What the task requires:
Reproduce the records word for word, from the start of the records through the line that contains "point(952,638)", leaving out the pictures.

[Element lookup records]
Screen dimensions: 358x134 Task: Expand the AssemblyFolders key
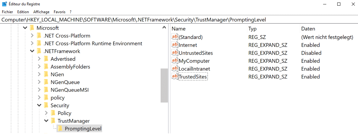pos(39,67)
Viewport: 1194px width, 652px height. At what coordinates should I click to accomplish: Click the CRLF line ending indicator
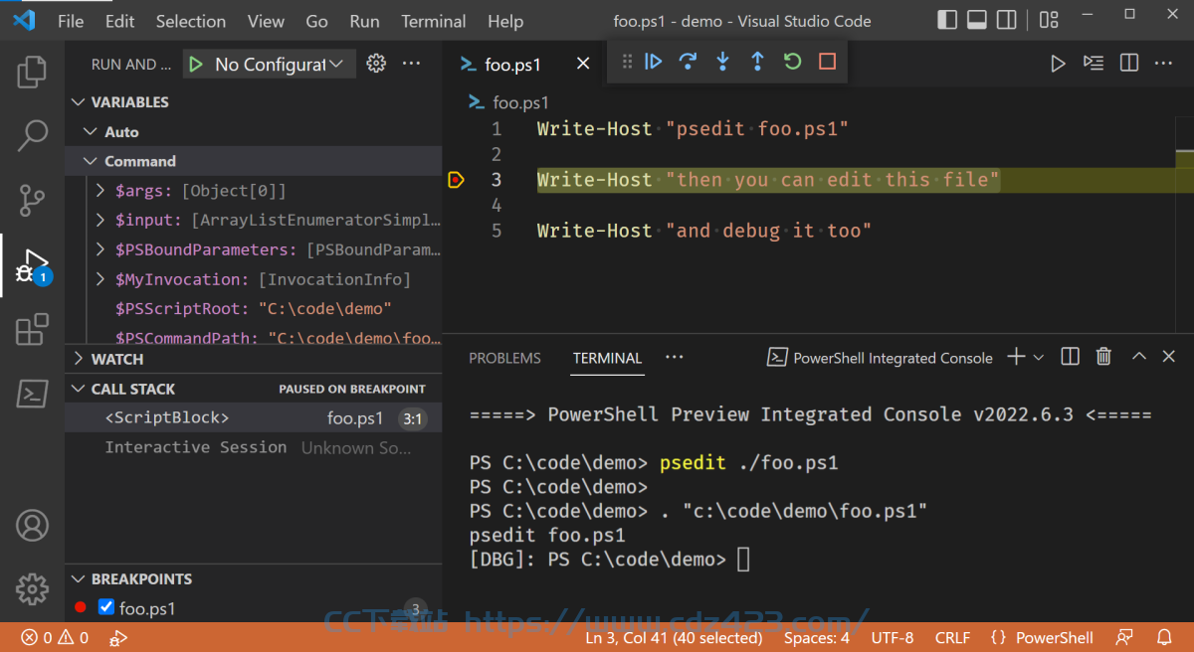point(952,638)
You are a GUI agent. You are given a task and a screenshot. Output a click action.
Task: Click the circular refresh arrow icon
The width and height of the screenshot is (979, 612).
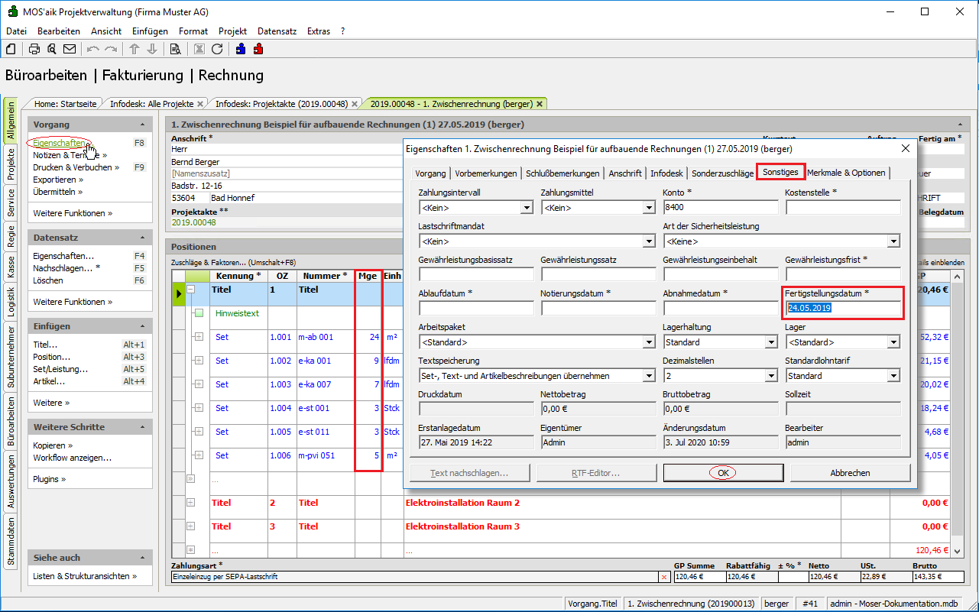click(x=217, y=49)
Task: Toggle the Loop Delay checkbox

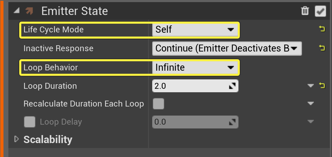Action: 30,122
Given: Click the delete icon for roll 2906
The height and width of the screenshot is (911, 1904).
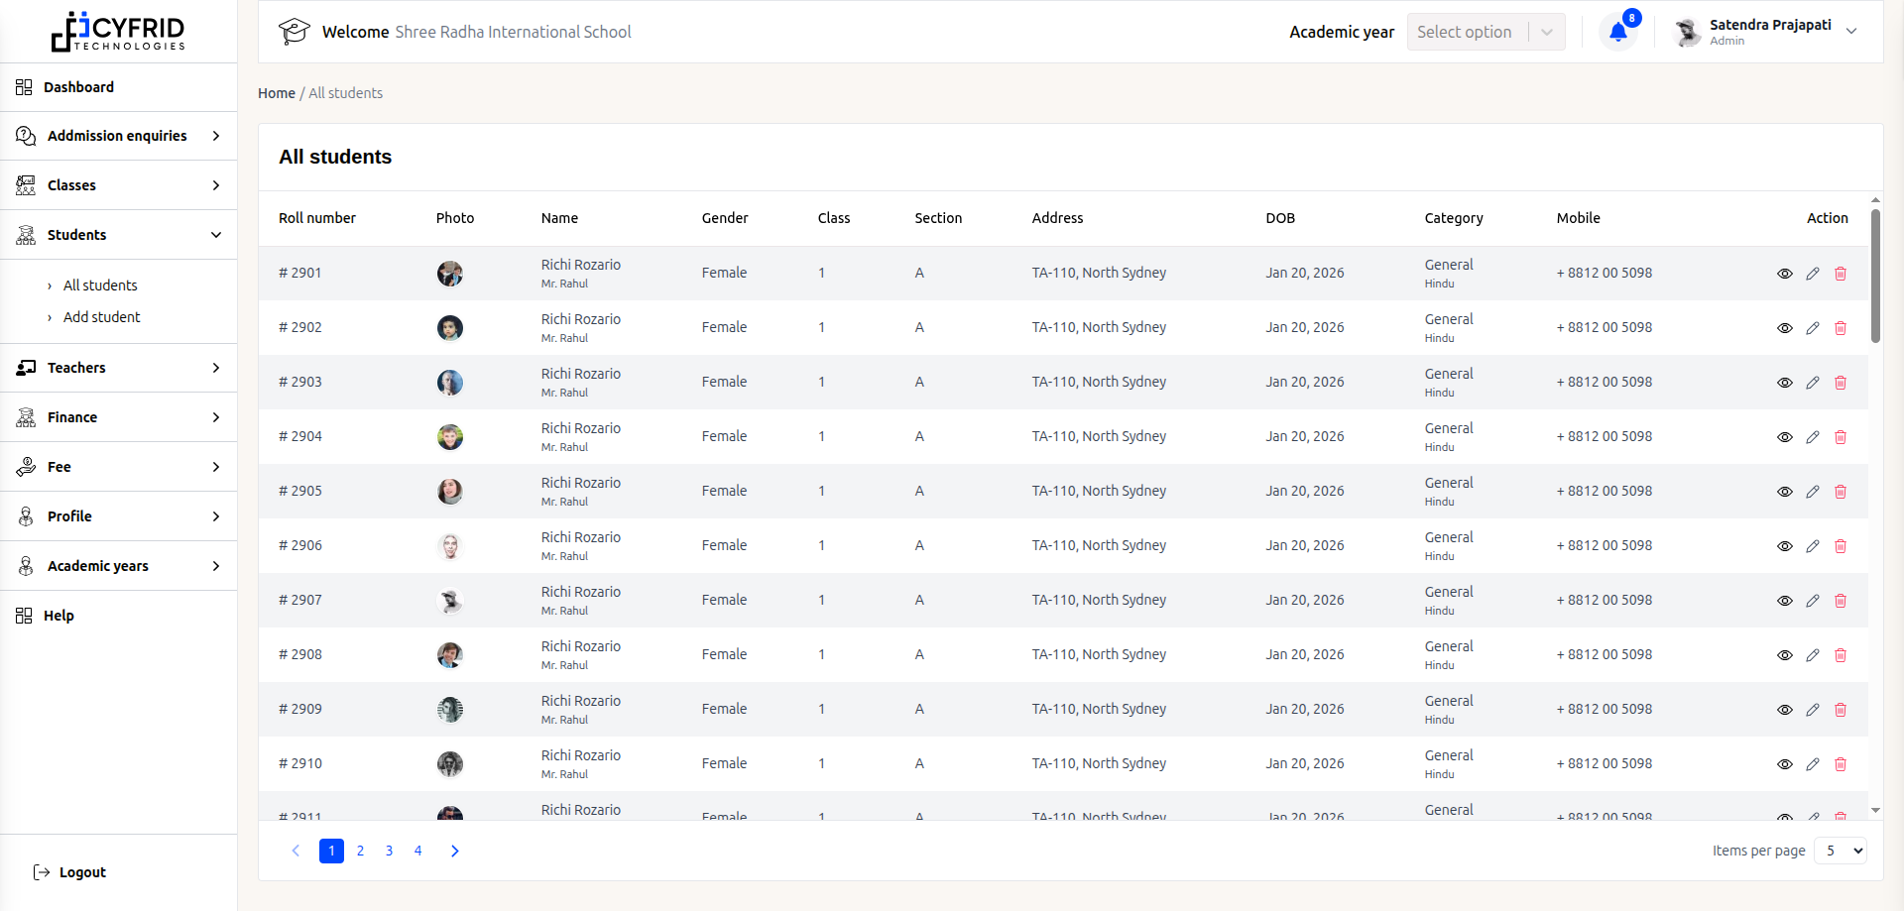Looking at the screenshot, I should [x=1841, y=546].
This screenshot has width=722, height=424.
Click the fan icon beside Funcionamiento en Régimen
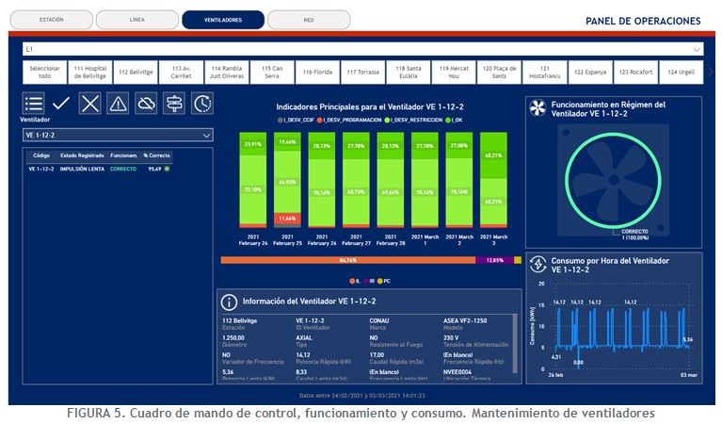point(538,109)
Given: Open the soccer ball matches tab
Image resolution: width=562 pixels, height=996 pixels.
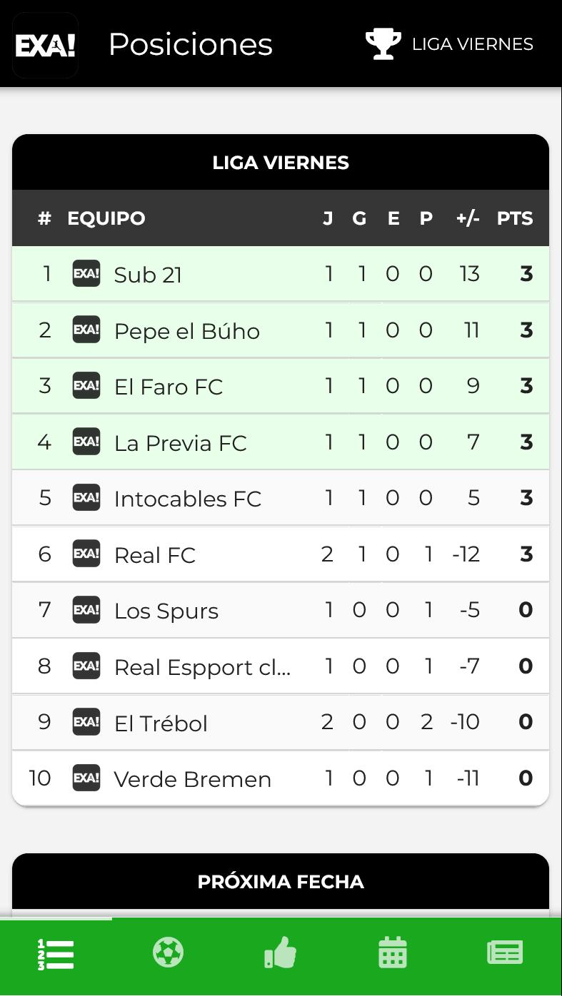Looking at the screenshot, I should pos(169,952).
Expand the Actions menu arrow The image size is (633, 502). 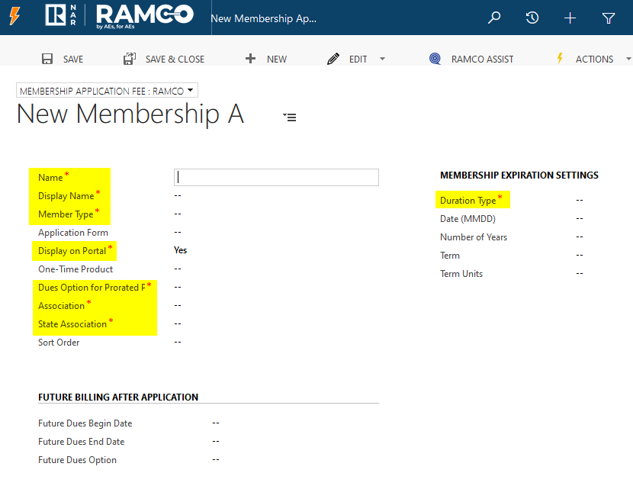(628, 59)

Answer to this exercise:
Screen dimensions: 358x134 Task: Expand the AssemblyFolders key
pos(39,67)
Viewport: 1194px width, 652px height. At what coordinates should I click to accomplish: Click the CRLF line ending indicator
point(952,638)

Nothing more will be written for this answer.